▶ Your objective
The records below are to be copied exactly, with every picture left out.

▶ Records
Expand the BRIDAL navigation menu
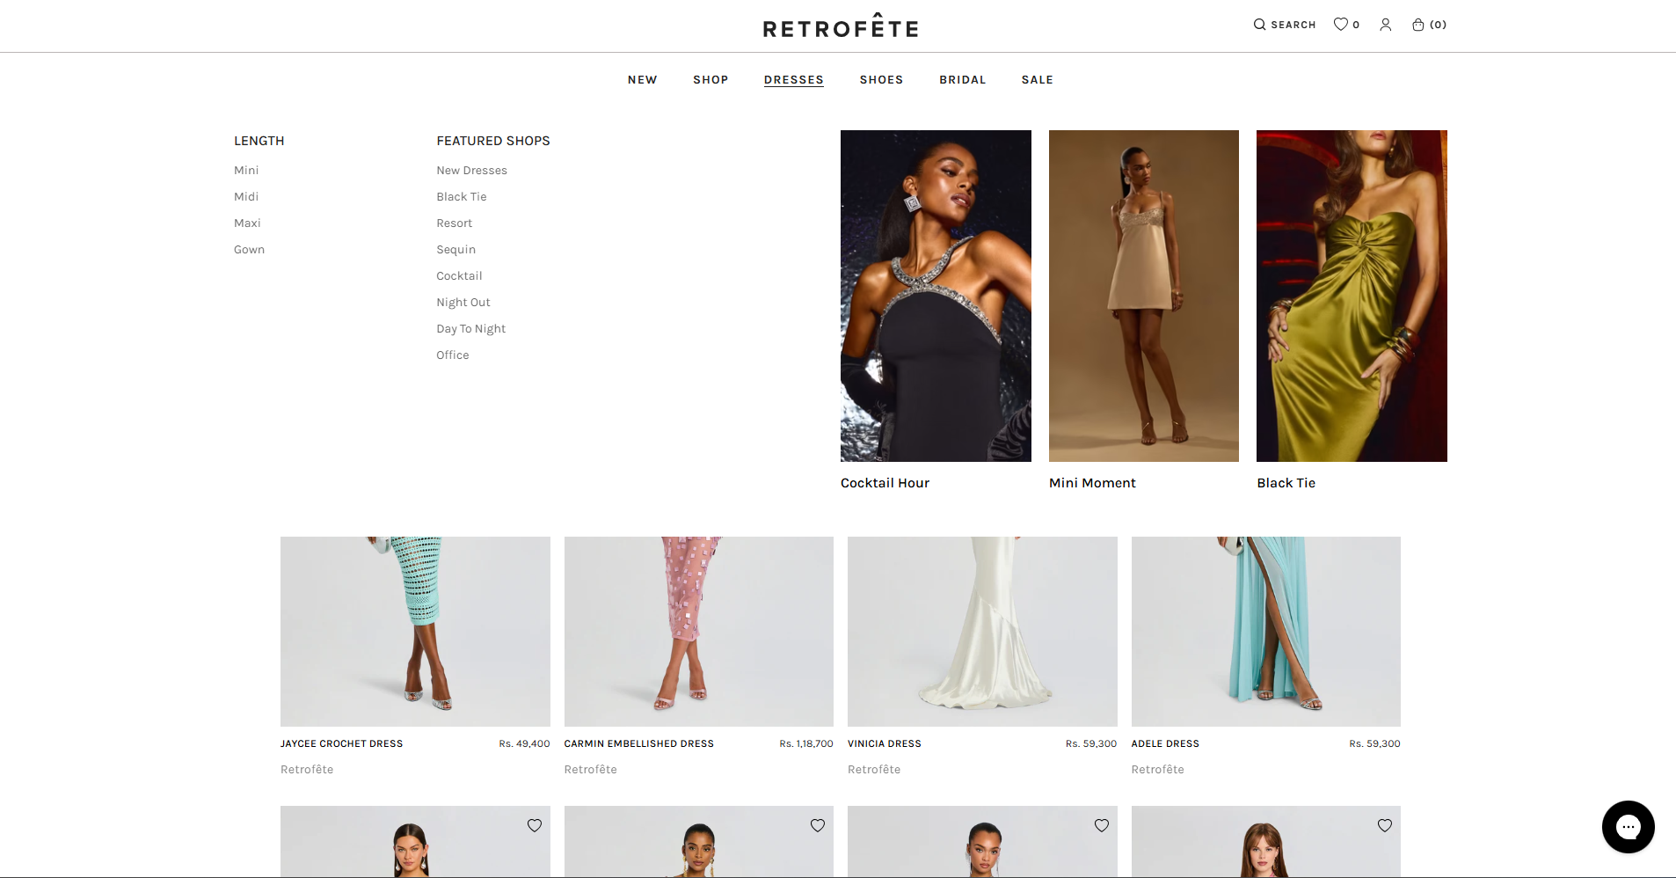click(x=963, y=80)
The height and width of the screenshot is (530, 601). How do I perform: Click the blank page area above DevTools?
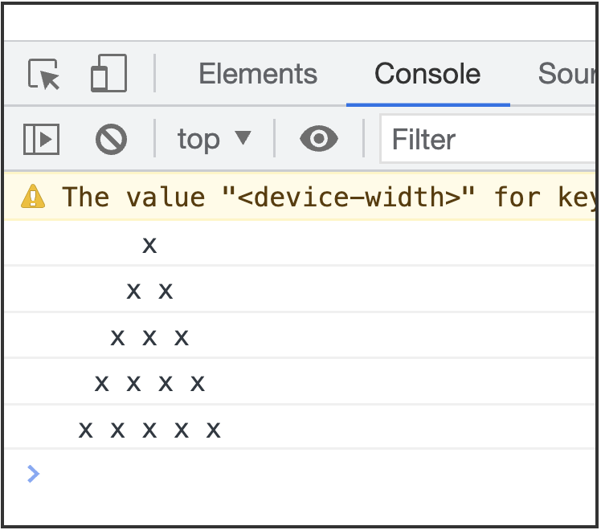(x=301, y=22)
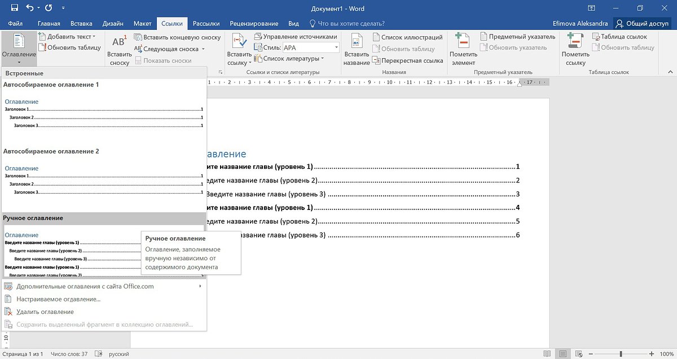
Task: Click the Общий доступ share button
Action: click(x=642, y=24)
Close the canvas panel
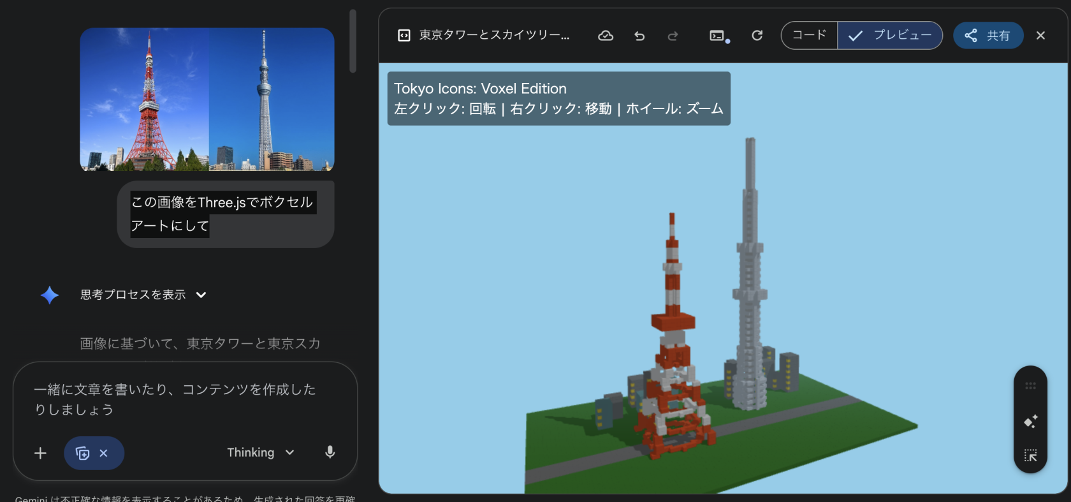Viewport: 1071px width, 502px height. pos(1040,36)
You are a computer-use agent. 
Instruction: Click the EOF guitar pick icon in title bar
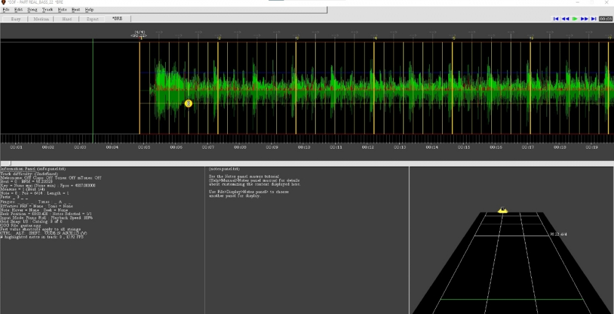(4, 2)
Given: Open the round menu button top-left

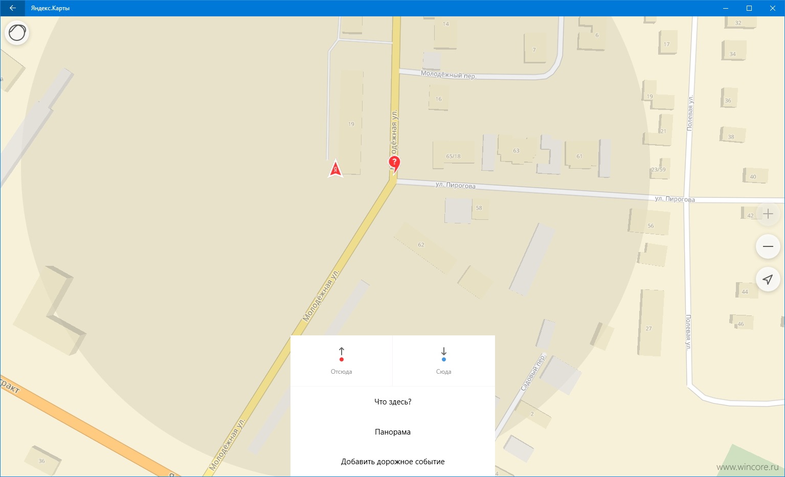Looking at the screenshot, I should pyautogui.click(x=17, y=33).
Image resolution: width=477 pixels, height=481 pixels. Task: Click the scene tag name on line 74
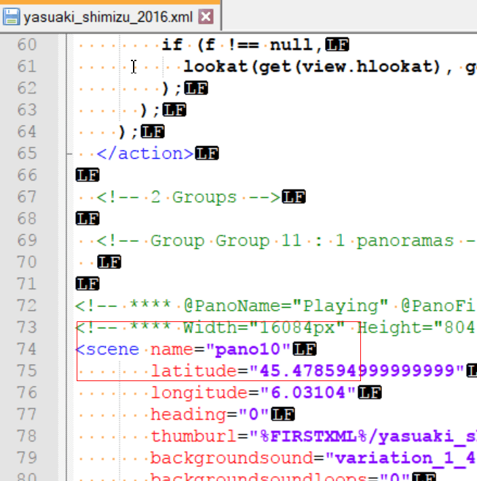111,349
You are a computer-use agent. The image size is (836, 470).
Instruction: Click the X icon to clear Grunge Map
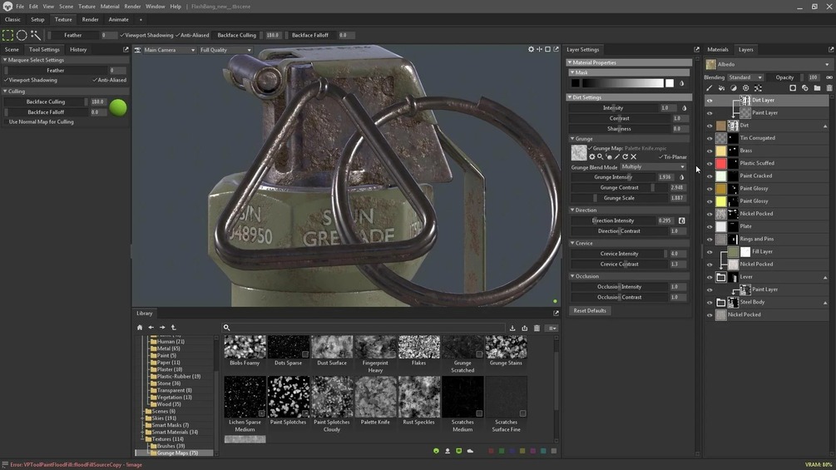634,156
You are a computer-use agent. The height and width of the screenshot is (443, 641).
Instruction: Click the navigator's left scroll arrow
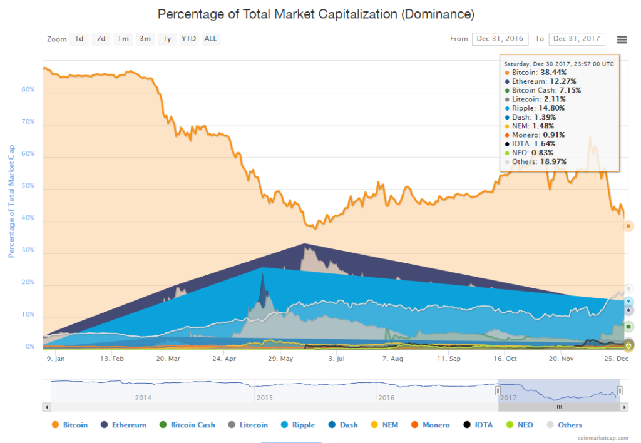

▶ Expected answer
Expand the BRIDAL navigation menu
click(x=963, y=80)
The height and width of the screenshot is (530, 601). How do I perform: Click the blank page area above DevTools?
(x=301, y=22)
Task: Click the Общий доступ share button
Action: click(x=642, y=24)
Close the canvas panel
Viewport: 1071px width, 502px height. pos(1040,36)
You are a computer-use agent. 
Instruction: Click the EOF guitar pick icon in title bar
(4, 2)
Given: Open the round menu button top-left

Looking at the screenshot, I should pyautogui.click(x=17, y=33).
Image resolution: width=477 pixels, height=481 pixels. Task: Click the scene tag name on line 74
111,349
You are a computer-use agent. The image size is (836, 470).
Instruction: Click the X icon to clear Grunge Map
634,156
You are a computer-use agent. The height and width of the screenshot is (443, 641).
Instruction: Click the navigator's left scroll arrow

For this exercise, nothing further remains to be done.